* **Work required**
In the records below, the line containing "The image size" marks the start. Copy that line and everything after it exactly, through the last line.

====================

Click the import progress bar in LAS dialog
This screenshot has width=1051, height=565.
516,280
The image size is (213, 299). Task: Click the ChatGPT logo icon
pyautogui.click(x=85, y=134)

====================

* **Exercise output**
The image size is (213, 299). Task: Click the ChatGPT logo icon
pyautogui.click(x=85, y=134)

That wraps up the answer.